La troisième oratrice de la soirée, Lyse Hébert, œuvre comme traductrice et interprète communautaire, en plus d’être chargée de cours en Études françaises au Collège militaire royal du Canada. Elle est diplômée de Glendon et poursuit en ce moment des études de doctorat sous la direction de Daniel Simeoni, professeur de traduction à Glendon. « Je suis très heureuse d’être de retour à Glendon », a-t-elle dit. « J’ai beaucoup apprécié mes études de baccalauréat et toutes mes expériences positives en tant qu’étudiante. » Mme Hébert, qui a récemment travaillé comme interprète à Cuba, a choisi comme thème le conflit inhérent à l’interprétation communautaire. « Le conflit est au cœur même de l’interprétation communautaire », a-t-elle affirmé. « Parfois, il peut y avoir de grandes différences entre les valeurs et les idéologies des parties en présence.
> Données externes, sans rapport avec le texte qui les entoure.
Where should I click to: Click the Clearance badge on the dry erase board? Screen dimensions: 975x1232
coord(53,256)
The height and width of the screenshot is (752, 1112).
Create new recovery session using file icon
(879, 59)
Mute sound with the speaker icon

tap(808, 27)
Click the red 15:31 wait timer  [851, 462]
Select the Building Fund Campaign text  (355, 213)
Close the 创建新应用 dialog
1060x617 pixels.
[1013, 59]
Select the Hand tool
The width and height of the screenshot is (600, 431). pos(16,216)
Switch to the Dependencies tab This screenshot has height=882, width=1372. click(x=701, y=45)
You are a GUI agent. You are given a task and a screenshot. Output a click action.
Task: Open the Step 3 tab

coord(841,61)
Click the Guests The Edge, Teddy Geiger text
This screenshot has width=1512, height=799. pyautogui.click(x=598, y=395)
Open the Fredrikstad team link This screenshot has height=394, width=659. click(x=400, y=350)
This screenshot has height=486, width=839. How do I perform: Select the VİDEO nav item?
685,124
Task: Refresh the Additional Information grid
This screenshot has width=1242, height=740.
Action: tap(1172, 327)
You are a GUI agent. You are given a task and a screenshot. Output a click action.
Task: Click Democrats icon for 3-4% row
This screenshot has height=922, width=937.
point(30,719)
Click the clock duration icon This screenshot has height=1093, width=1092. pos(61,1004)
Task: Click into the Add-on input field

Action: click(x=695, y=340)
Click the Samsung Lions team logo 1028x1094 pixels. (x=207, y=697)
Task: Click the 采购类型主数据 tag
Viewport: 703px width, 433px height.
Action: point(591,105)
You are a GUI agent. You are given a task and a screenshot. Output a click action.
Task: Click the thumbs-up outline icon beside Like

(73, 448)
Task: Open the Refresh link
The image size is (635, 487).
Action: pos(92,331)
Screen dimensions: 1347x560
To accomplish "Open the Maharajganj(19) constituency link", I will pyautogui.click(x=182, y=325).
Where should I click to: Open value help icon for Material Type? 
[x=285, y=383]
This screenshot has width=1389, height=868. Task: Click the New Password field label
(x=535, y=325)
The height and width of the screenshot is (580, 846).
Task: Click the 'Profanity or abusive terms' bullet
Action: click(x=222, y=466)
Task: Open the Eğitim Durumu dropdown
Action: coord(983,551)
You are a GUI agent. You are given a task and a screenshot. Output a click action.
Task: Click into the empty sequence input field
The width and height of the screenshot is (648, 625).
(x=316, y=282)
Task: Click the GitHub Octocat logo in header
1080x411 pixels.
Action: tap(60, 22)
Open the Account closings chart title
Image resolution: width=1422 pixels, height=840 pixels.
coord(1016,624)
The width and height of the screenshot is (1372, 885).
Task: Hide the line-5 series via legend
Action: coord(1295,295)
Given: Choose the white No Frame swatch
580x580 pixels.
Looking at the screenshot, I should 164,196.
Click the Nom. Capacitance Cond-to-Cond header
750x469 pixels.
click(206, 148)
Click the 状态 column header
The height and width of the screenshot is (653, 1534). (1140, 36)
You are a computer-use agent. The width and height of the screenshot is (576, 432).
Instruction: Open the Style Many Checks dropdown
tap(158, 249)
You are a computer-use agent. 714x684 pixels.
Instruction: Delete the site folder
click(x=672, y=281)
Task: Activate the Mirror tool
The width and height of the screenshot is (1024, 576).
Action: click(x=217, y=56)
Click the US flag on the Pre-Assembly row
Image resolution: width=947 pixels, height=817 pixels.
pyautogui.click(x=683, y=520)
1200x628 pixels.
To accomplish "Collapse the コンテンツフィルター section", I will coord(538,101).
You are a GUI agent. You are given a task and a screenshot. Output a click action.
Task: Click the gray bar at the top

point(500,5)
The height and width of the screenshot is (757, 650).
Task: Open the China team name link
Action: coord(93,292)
Le rôle de l’interprète doit être de faire en sorte que chaque groupe comprenne clairement ce que l’autre partie a à dire, y compris tout type de communication non-verbale qui peut se produire. » Sur une note plus grave, Mme Hébert a parlé des risques encourus par les interprètes dans des milieux dangereux tels que les zones de guerre. Elle a aussi parlé des 216 interprètes tués jusqu’à maintenant au cours de la guerre en Iraq – une énorme perte de vies civiles – et a invité l’auditoire à observer un moment de silence pour ces victimes ayant perdu la vie dans l’exercice de leurs fonctions.

Il y avait toutefois place aux réjouissances, alors que deux étudiantes de Glendon ont reçu des prix décernés par la Fondation de l’ATIO (FondATIO). Christiane Simard vient tout juste de compléter son baccalauréat spécialisé en Traduction (2007) à Glendon, tout en continuant d’enseigner. Elle a reçu le Prix d’excellence de l’ATIO, remis à l’étudiant ayant la moyenne la plus élevée dans ses cours de traduction. Chantal Evans, qui débute le programme de Traduction cet automne, a reçu la bourse d’aide financière de l’ATIO, décernée chaque année à un étudiant méritant.


Christiane Simard (à gauche) accepte son prix d'excellence ATIO

La soirée a attiré une foule qui s’est déversée jusque dans la salle Fireside adjacente et à qui elle a offert de nombreuses occasions de se mêler aux invités et de réseauter, de revoir d’anciens camarades de classe et de reprendre contact avec les professeurs. Comme toujours, le succès de l’événement tient en grande partie à Aileen Rakocevic, l’assistante de programme très aimée de l’École de traduction. Aileen est la force motrice dans l’organisation de cette soirée et d’autres événements de l’École de traduction, de l’envoi des invitations à la préparation des délicieux desserts qui font partie intégrante de ces rencontres.

Un article de Marika Kemeny, agente de communication de Glendon, en collaboration avec Marie Maher, coordonnatrice des publications et nouveaux médias de Glendon.